> **Task statement**: Reproduce exactly, and only, the lines below from the one containing "Select the E技能 category chip" through the one containing "Switch to the Services tab".

> **Record extracts**:

━━━

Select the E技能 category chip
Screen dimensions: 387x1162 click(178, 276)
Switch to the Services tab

━━━

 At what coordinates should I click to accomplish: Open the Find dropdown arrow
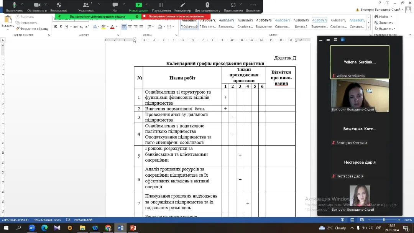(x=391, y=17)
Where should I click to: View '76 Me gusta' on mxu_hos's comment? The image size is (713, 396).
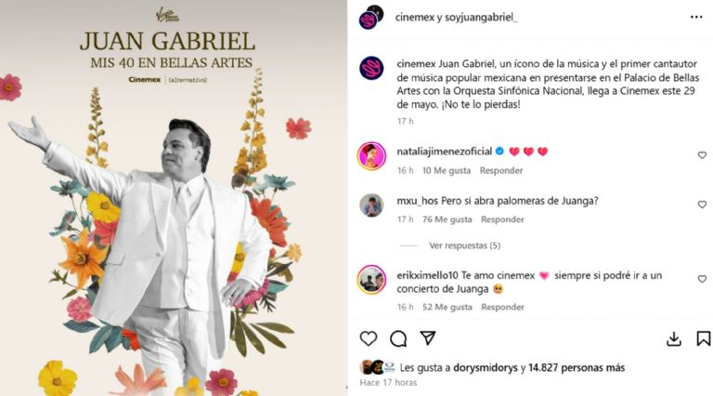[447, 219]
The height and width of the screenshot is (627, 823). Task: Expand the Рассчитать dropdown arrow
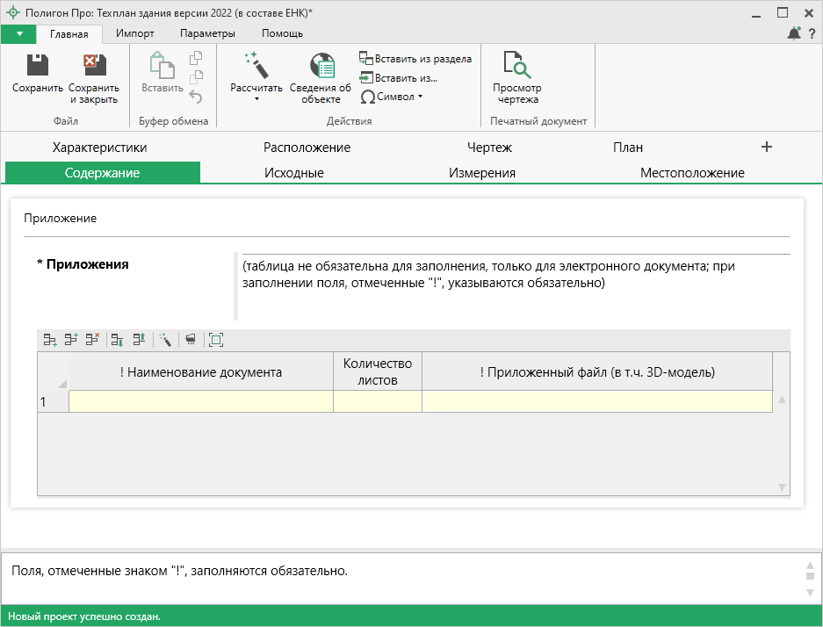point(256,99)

━━━

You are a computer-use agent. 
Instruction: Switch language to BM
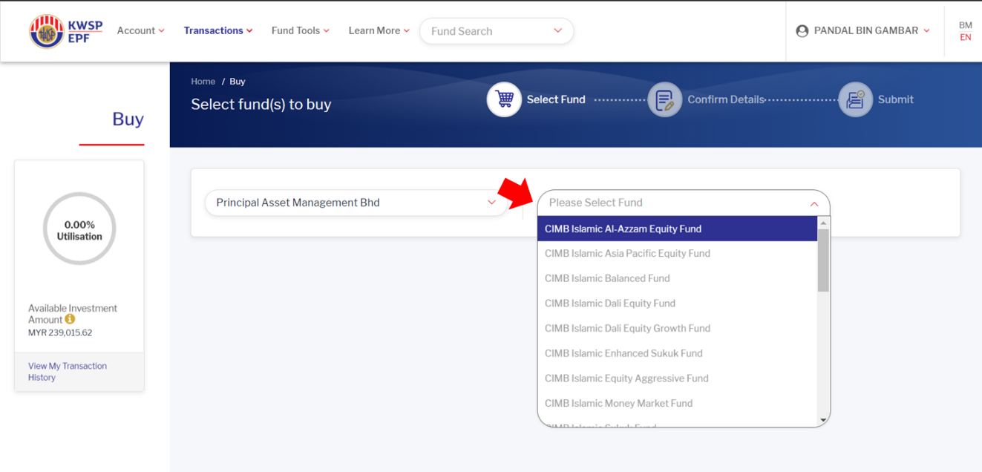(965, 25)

━━━

> **Result for this task**:
Select the E技能 category chip
Screen dimensions: 387x1162 click(178, 276)
Switch to the Services tab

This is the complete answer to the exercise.